This ‘echo chamber’ hypothesis has been around for a long time and has recently been supplemented by the idea of a ‘filter bubble’: the idea that the algorithms used by Facebook, Google and Twitter to provide personalised news end up trapping us inside our narrow worldview.
The advantage of being an academic is that when I hear a theory or idea, I have the time and resources to test it carefully myself. So, when I heard about the ‘filter bubble’ hypothesis, I decided to do exactly that. Well… that’s not entirely true. What I actually did was get a master’s student to help me test it.
Joakim Johansson downloaded data about the people who followed the UK’s leading newspapers on Twitter (this is entirely legal and, indeed, encouraged by the social media site). He then looked at how these people were connected, starting with an analysis of me.
There is a very distinctive structure to my Twitter network. I am part of a cluster of scientists who follow each other. This group is the best type of echo chamber: we reaffirm each other, moan about the scientific funding situation and share the latest gossip. Joakim found that we are also similar in the political information we access, following newspapers—like the Guardian and the Financial Times—that were pro-Remain in the UK’s referendum on membership of the EU. We are part of a pro-Remain academic bubble.
I am not trapped, though. Other links in my network are more spread out, reaching people who don’t know each other, but do know me. It is here that my less academic pastime comes in to play: football. I also use Twitter to talk to fellow football nerds about the game, and the maths and stats used to analyse it. My choice of who to follow about football is more random than in science. Sometimes I’ll share a few tweets back and forth about a match or a player, enjoy the conversation and decide to follow the user I’ve been talking to. As a result, I end up interacting with a more varied group of people, who follow newspapers that were both pro-remain and pro-leave—like the Times and the Daily Mail.

══════════

* [What is required]:
Answer the following questions using the text on the filter bubble hypothesis.
(a) Who downloaded data about the people who followed the UK's leading newspapers on Twitter?
(b) Which two newspapers followed by the author's cluster of scientists are named as pro-Remain?
(c) What pastime does the author use Twitter to discuss outside of science?

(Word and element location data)

══════════

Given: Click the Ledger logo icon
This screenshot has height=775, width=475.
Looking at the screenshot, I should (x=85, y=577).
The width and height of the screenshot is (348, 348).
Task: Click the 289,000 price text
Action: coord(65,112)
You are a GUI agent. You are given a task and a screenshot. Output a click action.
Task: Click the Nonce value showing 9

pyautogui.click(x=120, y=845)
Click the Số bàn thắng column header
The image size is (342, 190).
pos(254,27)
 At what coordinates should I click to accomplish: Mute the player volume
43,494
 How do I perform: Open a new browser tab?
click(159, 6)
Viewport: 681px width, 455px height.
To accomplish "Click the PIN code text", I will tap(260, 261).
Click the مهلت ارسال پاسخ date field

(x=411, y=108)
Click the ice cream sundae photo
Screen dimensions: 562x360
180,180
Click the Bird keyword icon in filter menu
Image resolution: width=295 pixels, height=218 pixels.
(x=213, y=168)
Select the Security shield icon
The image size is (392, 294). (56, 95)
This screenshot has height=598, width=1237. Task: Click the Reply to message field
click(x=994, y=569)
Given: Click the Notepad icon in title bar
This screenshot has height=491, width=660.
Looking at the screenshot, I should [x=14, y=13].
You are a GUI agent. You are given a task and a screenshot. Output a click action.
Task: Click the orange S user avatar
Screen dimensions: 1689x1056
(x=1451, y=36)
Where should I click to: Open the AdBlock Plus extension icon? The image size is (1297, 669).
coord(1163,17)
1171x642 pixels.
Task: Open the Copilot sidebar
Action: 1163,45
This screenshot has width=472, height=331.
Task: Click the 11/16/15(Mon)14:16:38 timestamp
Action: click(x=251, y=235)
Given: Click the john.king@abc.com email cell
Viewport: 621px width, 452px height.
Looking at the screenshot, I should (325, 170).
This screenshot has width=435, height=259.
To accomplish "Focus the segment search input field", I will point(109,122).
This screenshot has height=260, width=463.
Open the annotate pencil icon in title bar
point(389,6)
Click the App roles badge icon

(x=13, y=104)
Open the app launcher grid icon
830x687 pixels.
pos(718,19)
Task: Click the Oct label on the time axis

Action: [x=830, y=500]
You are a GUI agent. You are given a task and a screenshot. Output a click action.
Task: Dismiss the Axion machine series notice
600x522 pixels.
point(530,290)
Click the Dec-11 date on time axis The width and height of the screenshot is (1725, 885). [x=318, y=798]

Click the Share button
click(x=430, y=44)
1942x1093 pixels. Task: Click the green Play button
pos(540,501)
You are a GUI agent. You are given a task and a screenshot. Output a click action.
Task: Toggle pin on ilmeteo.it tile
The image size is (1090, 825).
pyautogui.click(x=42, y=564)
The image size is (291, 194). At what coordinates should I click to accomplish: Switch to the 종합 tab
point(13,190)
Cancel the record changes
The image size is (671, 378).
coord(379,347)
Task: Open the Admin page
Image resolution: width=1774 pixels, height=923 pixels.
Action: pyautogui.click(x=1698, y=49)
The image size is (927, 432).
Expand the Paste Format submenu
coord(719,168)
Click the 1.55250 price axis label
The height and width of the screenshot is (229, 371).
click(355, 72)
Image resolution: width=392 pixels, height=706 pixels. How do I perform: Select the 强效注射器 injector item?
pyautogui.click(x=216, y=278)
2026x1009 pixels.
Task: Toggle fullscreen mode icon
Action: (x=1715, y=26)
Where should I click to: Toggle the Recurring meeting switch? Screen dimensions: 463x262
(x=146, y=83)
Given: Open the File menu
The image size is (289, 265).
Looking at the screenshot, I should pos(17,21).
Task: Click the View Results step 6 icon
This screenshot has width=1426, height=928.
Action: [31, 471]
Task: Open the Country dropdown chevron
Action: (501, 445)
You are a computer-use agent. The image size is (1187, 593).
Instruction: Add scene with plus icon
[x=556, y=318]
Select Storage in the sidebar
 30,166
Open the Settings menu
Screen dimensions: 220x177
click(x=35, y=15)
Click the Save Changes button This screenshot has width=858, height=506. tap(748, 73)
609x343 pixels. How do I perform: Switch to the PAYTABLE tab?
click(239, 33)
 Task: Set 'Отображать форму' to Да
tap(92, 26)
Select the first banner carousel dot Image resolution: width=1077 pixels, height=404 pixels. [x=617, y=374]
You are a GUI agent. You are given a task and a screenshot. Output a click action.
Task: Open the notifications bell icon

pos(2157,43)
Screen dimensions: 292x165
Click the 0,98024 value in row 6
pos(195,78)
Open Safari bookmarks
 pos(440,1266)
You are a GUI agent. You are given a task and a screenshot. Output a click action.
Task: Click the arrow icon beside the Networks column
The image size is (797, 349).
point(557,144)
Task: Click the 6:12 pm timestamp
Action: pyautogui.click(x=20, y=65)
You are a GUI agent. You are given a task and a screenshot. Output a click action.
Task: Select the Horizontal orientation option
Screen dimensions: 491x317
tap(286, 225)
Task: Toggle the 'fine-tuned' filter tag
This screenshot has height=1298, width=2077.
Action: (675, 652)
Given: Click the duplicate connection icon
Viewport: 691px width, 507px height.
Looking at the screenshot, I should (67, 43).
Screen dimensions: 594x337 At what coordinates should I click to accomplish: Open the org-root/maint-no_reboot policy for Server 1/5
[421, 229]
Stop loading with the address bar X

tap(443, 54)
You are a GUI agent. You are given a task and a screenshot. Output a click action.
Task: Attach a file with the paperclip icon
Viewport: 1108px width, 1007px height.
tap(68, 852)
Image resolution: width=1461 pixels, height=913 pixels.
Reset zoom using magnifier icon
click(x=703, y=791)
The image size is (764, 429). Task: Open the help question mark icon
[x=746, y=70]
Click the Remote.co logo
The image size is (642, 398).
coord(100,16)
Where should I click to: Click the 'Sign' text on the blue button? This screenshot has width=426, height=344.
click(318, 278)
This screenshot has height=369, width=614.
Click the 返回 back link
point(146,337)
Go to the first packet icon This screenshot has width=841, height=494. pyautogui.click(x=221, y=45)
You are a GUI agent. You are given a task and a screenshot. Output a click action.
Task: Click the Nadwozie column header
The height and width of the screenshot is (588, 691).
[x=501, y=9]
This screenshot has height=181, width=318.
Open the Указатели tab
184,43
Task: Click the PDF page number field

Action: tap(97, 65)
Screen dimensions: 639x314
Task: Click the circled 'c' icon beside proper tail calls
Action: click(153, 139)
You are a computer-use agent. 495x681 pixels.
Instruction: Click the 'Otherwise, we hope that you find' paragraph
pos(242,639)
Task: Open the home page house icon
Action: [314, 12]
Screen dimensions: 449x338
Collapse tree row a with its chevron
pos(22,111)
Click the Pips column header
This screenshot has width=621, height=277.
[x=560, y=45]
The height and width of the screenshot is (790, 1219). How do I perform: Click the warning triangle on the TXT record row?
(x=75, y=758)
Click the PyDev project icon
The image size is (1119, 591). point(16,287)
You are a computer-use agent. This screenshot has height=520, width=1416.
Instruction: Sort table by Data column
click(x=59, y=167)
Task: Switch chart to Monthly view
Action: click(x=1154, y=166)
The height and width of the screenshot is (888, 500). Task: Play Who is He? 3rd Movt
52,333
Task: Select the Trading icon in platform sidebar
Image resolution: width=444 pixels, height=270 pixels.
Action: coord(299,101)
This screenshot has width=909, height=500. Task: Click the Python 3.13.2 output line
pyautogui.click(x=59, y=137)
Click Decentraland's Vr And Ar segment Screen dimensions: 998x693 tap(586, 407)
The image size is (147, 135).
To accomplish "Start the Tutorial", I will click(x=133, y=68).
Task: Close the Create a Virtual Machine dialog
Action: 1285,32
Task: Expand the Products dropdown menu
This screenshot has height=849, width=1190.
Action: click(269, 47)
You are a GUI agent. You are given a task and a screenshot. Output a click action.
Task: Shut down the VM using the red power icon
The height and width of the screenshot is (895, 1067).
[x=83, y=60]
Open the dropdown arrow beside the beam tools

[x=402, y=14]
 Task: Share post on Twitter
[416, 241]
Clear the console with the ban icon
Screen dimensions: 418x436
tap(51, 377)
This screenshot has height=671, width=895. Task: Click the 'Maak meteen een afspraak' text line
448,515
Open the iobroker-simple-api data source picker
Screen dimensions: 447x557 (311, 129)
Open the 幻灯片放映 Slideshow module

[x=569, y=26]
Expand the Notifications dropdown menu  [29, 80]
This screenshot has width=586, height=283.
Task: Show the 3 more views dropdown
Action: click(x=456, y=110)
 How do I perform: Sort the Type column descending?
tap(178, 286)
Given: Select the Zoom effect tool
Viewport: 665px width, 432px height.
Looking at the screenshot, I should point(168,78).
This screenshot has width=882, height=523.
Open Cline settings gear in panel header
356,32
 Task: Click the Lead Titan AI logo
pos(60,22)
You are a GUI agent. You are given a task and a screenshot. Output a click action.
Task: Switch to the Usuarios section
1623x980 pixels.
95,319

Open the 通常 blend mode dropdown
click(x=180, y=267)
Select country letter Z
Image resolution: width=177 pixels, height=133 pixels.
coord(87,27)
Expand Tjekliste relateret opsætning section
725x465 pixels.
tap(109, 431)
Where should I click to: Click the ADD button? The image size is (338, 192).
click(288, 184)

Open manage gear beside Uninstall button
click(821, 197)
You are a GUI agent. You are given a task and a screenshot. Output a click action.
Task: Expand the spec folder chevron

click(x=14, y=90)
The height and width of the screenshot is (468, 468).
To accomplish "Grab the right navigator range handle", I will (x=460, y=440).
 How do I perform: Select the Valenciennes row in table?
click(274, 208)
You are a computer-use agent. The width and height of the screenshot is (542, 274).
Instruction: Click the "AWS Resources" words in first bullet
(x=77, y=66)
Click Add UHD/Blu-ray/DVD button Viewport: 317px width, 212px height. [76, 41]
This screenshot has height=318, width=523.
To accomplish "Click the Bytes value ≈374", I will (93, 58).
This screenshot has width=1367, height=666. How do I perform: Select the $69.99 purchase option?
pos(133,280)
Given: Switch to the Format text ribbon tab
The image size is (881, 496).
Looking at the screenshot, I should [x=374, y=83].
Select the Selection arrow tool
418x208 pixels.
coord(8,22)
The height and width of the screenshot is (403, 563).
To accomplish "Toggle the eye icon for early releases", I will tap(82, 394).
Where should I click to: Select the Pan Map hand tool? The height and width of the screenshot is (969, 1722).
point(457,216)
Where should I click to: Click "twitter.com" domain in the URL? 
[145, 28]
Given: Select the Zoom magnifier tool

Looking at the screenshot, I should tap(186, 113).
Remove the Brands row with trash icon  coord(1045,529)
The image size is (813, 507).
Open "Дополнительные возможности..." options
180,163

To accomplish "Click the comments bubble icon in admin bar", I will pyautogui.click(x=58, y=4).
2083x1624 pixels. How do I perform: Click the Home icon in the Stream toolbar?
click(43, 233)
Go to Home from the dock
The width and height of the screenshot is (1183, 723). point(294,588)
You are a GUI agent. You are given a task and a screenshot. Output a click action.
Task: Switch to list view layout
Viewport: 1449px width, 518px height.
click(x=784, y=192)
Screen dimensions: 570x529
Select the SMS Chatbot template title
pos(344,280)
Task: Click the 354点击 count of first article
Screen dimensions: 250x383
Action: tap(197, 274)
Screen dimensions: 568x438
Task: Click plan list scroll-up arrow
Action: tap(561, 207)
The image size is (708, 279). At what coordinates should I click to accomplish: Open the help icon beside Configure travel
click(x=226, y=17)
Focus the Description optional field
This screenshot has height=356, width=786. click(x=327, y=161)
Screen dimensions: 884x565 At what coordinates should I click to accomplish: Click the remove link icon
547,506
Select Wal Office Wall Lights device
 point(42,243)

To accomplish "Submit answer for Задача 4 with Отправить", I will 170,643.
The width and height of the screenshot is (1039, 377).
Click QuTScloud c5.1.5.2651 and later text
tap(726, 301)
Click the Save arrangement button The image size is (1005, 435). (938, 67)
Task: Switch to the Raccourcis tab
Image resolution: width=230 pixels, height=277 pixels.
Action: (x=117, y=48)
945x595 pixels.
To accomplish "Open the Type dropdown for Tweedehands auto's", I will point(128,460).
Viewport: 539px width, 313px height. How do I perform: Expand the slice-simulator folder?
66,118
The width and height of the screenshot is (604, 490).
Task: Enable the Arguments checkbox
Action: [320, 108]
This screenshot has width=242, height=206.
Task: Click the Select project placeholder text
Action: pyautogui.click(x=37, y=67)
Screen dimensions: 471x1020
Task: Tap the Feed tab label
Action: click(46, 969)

══════════

* [Solution to this exercise]:
(a) Joakim Johansson, a master's student.
(b) The Guardian and the Financial Times.
(c) Football.